Delegates talk global security on Day Two of Yaroslavl Forum

Dmitry Medvedev told the US to overcome what he described as "jealousy" towards Moscow's proposed new European Security deal. The Russian leader was speaking at the Global Policy Forum in Yaroslavl.

Such pressing problems as global peace, security and economic modernization are on the table at the conference, which is in its second and final day.

Addressing the participants of the forum, President Medvedev said the new European Security system is vital for the modern world.

“My US counterpart, President Barack Obama, never avoids discussing this issue; he does not say that it is harmful or unnecessary,” the president said. “On the contrary, we return to it from time to time. Nonetheless, I think among our American partners a certain jealousy exists with regard to this idea."

“It seems to me that it is necessary to rise above this jealousy and try to look the truth in the eye – without the creation of this system our world will not be able to survive. We can help each other here,” he added.

The idea was proposed by President Medvedev in 2008. Explaining what the deal entails, the Russian leader said: “We need to create an institution that will bring together NATO and non-NATO members and other structures. It should be universal in nature, with all states embedding all public structures and organizations and all military alliances. It should be a global forum where security is not fragmented, where all aspects and directs of it are discussed.”
——
_PROBLEM DESCRIPTION:_ Set down word for word the part of the Yaroslavl Forum article that starts at the words "Delegates talk global" and ends after "the modern world.".

_DATASET EXTRACT:_
——
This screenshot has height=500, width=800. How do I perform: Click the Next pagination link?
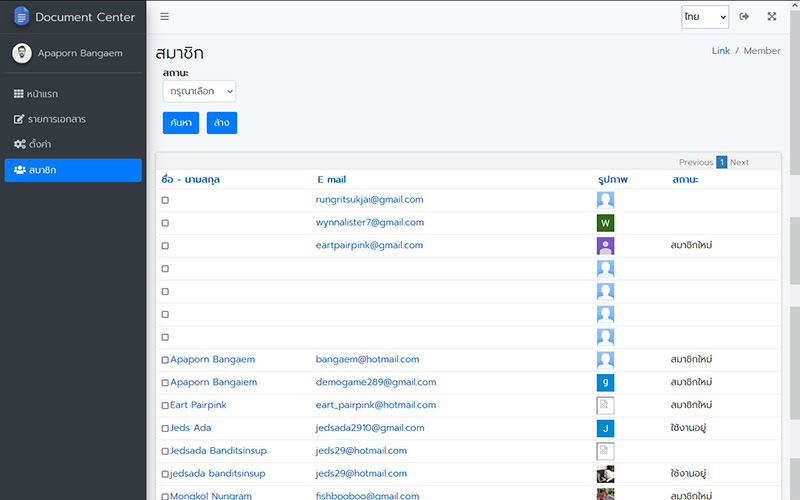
——
_WRITTEN SOLUTION:_
Delegates talk global security on Day Two of Yaroslavl Forum

Dmitry Medvedev told the US to overcome what he described as "jealousy" towards Moscow's proposed new European Security deal. The Russian leader was speaking at the Global Policy Forum in Yaroslavl.

Such pressing problems as global peace, security and economic modernization are on the table at the conference, which is in its second and final day.

Addressing the participants of the forum, President Medvedev said the new European Security system is vital for the modern world.